According to Sen. Kennedy, the federal government is housing chimps that are no longer involved in research. “The Chimp Sanctuary Act would save American tax dollars and give these chimps a better quality of life,” he said in a statement on Wednesday. The bill proposes that the Air Force no longer house chimpanzees at any of their facilities. All chimpanzees currently housed in Air Force installations would be transported to the Chimp Haven sanctuary no later than 180 days after the bill’s enactment.

In a letter sent to the Director of the National Institutes of Health (NIH) Francis Collins on Nov. 4, Sen. Kennedy condemned what he says is a waste of taxpayer dollars and the NIH’s failure to follow federal law. The letter says the Alamogordo Primate Facility in New Mexico and the Keeling Center for Comparative Medicine and Research in Texas spend between three to five times the cost to house the chimps at the sanctuary each year.

“For years, 34 chimpanzees—that are no longer needed for government research—have been held on the Holloman Air Force Base in New Mexico in clear violation of the CHIMP Act. I’m proud to introduce this bipartisan legislation with Senator Kennedy in order to right this wrong and help safely transport these chimps to Chimp Haven where they can be properly cared for and live full, healthy lives,” said Sen. Duckworth.

The bipartisan bill was also signed by Sen. Bill Cassidy (R-La.) and Sen. Martin Heinrich (D-NM).

Expressing his frustration with the NIH, Sen. Kennedy said, “It appears the NIH is stonewalling Congress and failing to prioritize the welfare of these chimpanzees and the taxpayers’ wishes. The extraordinary conflict of interest and lack of transparency is deeply concerning.”

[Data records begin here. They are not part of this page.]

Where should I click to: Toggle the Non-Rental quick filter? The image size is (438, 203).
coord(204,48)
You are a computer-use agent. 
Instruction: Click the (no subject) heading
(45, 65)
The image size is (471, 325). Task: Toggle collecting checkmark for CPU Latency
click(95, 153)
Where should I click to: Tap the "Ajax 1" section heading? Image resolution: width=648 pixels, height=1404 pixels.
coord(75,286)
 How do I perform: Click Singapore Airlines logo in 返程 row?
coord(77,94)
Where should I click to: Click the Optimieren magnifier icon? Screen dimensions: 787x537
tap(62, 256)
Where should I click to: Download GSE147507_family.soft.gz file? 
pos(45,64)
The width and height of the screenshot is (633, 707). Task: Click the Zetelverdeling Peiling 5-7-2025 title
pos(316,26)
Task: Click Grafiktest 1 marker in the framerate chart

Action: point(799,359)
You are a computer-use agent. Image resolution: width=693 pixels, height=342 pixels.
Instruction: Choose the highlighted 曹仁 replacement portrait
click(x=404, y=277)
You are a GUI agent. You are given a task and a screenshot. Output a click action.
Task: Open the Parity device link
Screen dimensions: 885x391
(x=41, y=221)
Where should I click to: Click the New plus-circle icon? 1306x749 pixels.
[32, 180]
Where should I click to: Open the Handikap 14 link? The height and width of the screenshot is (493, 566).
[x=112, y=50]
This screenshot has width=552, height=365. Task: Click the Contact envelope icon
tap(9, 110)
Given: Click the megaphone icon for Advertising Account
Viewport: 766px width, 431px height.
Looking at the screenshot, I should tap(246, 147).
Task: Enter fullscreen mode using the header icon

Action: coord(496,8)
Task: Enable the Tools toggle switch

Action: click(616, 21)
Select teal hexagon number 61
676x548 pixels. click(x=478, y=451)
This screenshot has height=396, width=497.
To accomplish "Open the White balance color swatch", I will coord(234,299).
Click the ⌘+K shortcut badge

The CHIMP Act created a system of sanctuaries for chimpanzees designated as no longer needed in research and requires that the government provide for the permanent retirement of all surplus chimpanzees. The bill fails to further define the criteria of when chimps are no longer needed. It is still up to each laboratory’s discretion when a chimpanzee is eligible for retirement.

The Secretary shall provide for the establishment and operation in accordance with this section of a system to provide for the lifetime care of chimpanzees that have been used, or were bred or purchased for use, in research conducted or supported by the National Institutes of Health, the Food and Drug Administration, or other agencies of the Federal Government, and with respect to which it has been determined by the Secretary that the chimpanzees are not needed for such research (in this section referred to assurplus chimpanzees’).

42 USC 283m(a)

Chimp Haven was established as part of the Federal Sanctuary System by the CHIMP Act to provide long-term care for chimpanzees bred or purchased for use in research. Caddo Parish provided the sanctuary with 200 acres of forested land in the Eddie D. Jones Nature Park for their use. They care for more than 330 chimpanzees in an outdoor habitat that allows the chimps to have large social groups, access to enrichment, and veterinary care.